[Opening Study text section]

Do you always start the week with good intentions to level up your productivity, then get to the end of the week and wonder where on earth the time has gone and what exactly you have achieved?

Do you regularly take time out to work ON your business, or do family commitments client work and procrastination prevent this from happening?  

Do you ever schedule time out just for you?

This is my life, or at least it was last year.

I tentatively launched my website in Sept 2019.  It was always my plan in 2020 to take a Friday afternoon and go and sit in a cafe somewhere writing a blog, newsletter or prepping my Social Media.  

We have a lovely garden centre nearby, with a pond next to the cafe.  It was my favourite place to go and sit with a friend when I was having my cancer treatment.  I have lots of happy memories with my Son playing Pooh sticks off the bridge (into a small pond?!).

They have a good data signal there, which I found out the many times we had to go there to hunt Pokemon.

I had aspirations of taking a leisurely walk up there for a late lunch and spend a couple of hours sitting in my favourite spot writing a blog on my shiny new Chromebook.  

It was very exciting at the start of 2020 to hear that there would be another cafe with work pods opening up a five-minute walk away.  Well, we all know how those plans turned out!

2020 was character building for so many business owners in unimaginable ways.  Priorities changed as we adapted and adhered to the latest updates in the Covid Rules.

Whilst I consider myself very lucky in terms of my client work and skillset growing, in every other way my year was a farce that you really couldn’t write a book about.

I may blog about it one day, but for now, we just keep swimming.

As the festive period loomed last year, I recognised I needed some downtime, and made a point of switching off/logging out of all Social Media for nearly 2 weeks.  It was so therapeutic, and I found I didn’t actually miss it that much.

I was able to get to work on sorting out some of my household clutter, and whilst I didn’t watch much tv, I released my inner warrior and binged watched the Karate Kid movies and the Netflix series Cobra Kai.  

I’d heard of Cobra Kai from my Son, but I hadn’t realised it’s a continuation of the original Karate Kid story with some original cast members and an amazing storyline. Admittedly, not very festive, but really enjoyable.

I started 2021 with renewed vigour, and on a mission to put myself and my business higher up my list of priorities.  

There is still a long way to go but I am very pleased to say that 4 weeks into 2021, I finally feel like there is something vaguely resembling a routine (something I was desperately craving in 2020!).

So how have I achieved this elusive routine/structure to my day cooped up in the corner of a bedroom?  

Here are my 13 tips on how to level up your productivity when working from home

1) Plan your week

Spend some time on a Friday, or at the latest, a Sunday evening planning your week.

[Closing Study text section]
[Opening Information given section]

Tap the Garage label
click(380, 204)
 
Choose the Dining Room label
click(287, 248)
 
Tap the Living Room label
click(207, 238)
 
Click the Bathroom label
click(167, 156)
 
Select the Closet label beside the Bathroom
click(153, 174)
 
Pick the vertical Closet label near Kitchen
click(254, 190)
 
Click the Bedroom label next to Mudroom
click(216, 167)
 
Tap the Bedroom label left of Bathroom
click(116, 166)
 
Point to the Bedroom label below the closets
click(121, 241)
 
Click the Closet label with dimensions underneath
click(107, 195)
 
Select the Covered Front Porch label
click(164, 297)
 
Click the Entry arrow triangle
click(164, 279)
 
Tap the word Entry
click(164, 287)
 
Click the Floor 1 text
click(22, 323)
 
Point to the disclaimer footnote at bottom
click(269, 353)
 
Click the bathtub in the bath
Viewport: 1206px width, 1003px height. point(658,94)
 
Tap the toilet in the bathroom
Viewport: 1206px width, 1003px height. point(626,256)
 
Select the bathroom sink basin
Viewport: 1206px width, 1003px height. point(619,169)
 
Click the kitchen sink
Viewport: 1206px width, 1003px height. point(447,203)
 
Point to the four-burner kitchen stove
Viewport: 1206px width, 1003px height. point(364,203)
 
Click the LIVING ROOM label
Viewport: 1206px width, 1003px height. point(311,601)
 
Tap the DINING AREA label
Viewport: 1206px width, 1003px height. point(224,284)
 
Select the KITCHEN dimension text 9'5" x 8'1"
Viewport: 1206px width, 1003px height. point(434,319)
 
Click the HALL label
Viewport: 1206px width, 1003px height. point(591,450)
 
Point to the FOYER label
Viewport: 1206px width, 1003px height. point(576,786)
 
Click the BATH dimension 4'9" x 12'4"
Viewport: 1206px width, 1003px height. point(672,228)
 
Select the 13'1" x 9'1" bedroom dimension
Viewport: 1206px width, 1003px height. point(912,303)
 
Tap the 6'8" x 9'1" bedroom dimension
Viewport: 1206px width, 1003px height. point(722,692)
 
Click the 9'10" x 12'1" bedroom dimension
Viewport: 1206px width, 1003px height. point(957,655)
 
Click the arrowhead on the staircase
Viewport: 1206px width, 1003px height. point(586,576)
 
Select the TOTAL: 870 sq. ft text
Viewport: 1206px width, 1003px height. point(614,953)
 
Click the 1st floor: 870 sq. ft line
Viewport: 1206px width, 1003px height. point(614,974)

[Closing Information given section]

Action item A ->
Answer these questions from the blog post on working-from-home productivity:
(i) In what month and year was the website launched?
(ii) For how long did the writer log out of all social media over the festive period?
(iii) How many tips does the post promise for working from home?
Action item B -> Carry on the blog post on working-from-home productivity from its final sentence.

Answer space A ->
(i) September 2019
(ii) Nearly two weeks
(iii) 13

Answer space B ->
At the start of the year, I invested in a productivity planner.  It has given me a real sense of accomplishment seeing tasks marked off.  I am still learning /adapting to this way, so will write another blog on it later in the year.  It is going well though and has changed my mindset in how I approach my week.  The idea is that you write out all your known tasks for the week, and allocate them to each day

2) Time Block

If you can’t multi-task – then don’t! There’s lots of research out there that says multi-tasking isn’t the most effective way of getting work done.  Some brains are wired differently, and that’s OK.  When I worked on the IT Help Desk, I used to be able to be on a support call, be working on 3 computers, and have an ear out for the other calls my colleagues were on.  Since I had chemo, the computer says no….my brain just cannot function in that way anymore – and that’s OK too.  I recently came across time blocking, which is a huge productivity hack for me. Time Block (prioritise your non-negotiables such as calls appointments/mealtimes.  Factor in some contingency) 

3) Eat That Frog

Some people prefer to do a simple task to start the day and get into their flow, but if you actually tackle the biggest task – the one thing that you really need to achieve/complete that day, then that is a huge accomplishment! It not only helps in reducing your workload, but it also reduces your stress of the thought of constantly having that task to do in the back of your mind.

4) Work to Pomodoro 

I first came across and started applying the principles of the Pomodoro Technique [link] a couple of years ago when I was transcribing.  I wanted to make sure I took regular breaks.  There is so much more to Pomodoro than this.  The main principle is that you do focussed work for a 25-minute block and then have a 5-minute break.  The idea is that the break is substantial enough to give your brain a rest, but not too long so that you don’t lose your focus and spend a long block of time regrouping and getting back to where you were.  After 4 Pomodoros, you take a longer break.  You can use any sort of timer, whether a physical or digital one.  The Technique was devised by Francesco Cirillo in the late 1980s and is inspired by a traditional tomato (Pomodoro) kitchen timer [pic].  I will be blogging about this in more depth later in the year.

5) Get up and move around.  

Working to Pomodoro Technique isn’t just about the 25-minute deep focus blocks – the breaks are equally as important…as is what you spend them on.  Instead of checking emails or disappearing down a Social Media rabbit hole, use the break to get up, move around or jump on a gym ball or exercise bike for a couple of minutes. 

There is a reason why SEN children have sensory breaks factored into their day.  To be honest, we all should!  (Yes that even includes tech geeks and gamers!)  My Son recently had some fantastic advice from Susan Steele of Performance Breakthrough[LINK], and that is to get up and do 10 star jumps in between each game.  (He’s a teen, so implementing that is a work in progress!). 

If you stare at your screen for prolonged periods, then eye exercises are also a good way to use your 5-minute break. Not only will your brain and eyes thank you, but your future self will thank you too.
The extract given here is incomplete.